Here’s a cold, hard truth for sysadmins:  in enterprise computing environments, no matter how stable or how large or how fast or how powerful the hardware or network, the probability that a hardware failure or a network glitch will occur can never get to zero percent.  The guaranteed-never-to-fail enterprise computing environment has not been invented yet.  One strategy for making systems as highly available as possible is to design them with redundant components so that there are no single points of failure.  This strategy is effective, and is in widespread use for mission-critical applications.  But there is much more work involved than merely adding hardware and network components to a system.  If the potential failures that challenge mission-critical application availability are going to be overcome as quickly and as seamlessly as possible, while protecting data consistency and providing users with a non-interrupted experience, then applications systems need to be designed and configured to recover in a coordinated manner when hardware or network components fail.

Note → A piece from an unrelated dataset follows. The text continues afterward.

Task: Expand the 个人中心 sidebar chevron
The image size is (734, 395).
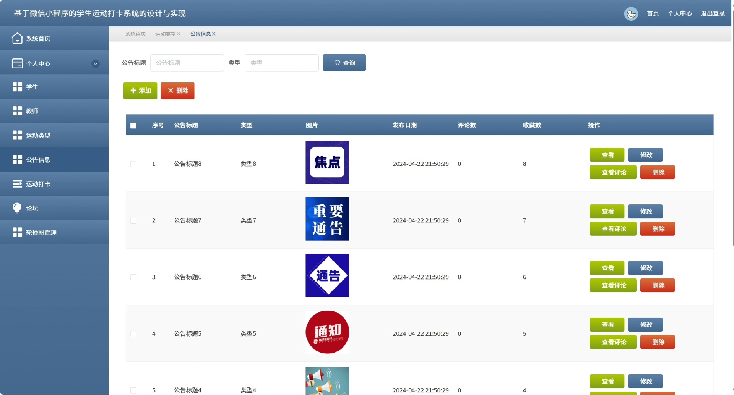Action: click(96, 64)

Oracle Fusion Middleware (FMW), the platform that acts as the foundation for Fusion Applications, incorporates several features to support “high availability” or “HA”, a term used here to describe components that are designed to keep application service levels as close to 24×7 as possible, in addition to providing reliable built-in recovery mechanisms designed to prevent transactional data from getting lost or corrupted if normal application processing is interrupted for any reason.  Automated fail-over and migration options both rely upon having duplicate hardware running redundant server instances as a key part of the mix.  For high service levels, FMW allows for managed servers to be set up in clusters in an active-active topology, so that if one server goes down, another is ready and able to pick up the pieces and carry on.

The objective of this post is not to cover all of the HA features built into Fusion Middleware.  The published Fusion Middleware (FMW) and Fusion Applications (FA) Enterprise Deployment Guides (EDG’s) cover most of the options and details on how to build and configure high-availability architectures.  But, from a quick analysis of customer SR’s, there has been some confusion around setting up whole server migration, especially with the operating system and network-specific pieces.  Those topics will be the focus here.

Main Article

Whole server migration (WSM) is the mechanism built into Oracle WebLogic server that makes it possible to move an entire server instance, along with all of the services it owns, to a different physical machine when triggered by a platform failure event.  Although it is possible, migrating a complete server instance in this manner is probably overkill for most service requirements, because in the vast majority of cases, services can be set up to run on all managed server instances in a cluster, and failover of services from one server to another is transparent and automatic without the need to migrate an entire server instance to another platform.  A few critical services, however, with JMS and JTA transactions being the prime examples, have a different relationship with managed server clusters.  These services cannot be pulled out of a failed server instance and restarted in a different operational server instance; the server instance, IP address and all, has to be migrated together with these special services.  Such services normally fall under the purview of SOA managed servers.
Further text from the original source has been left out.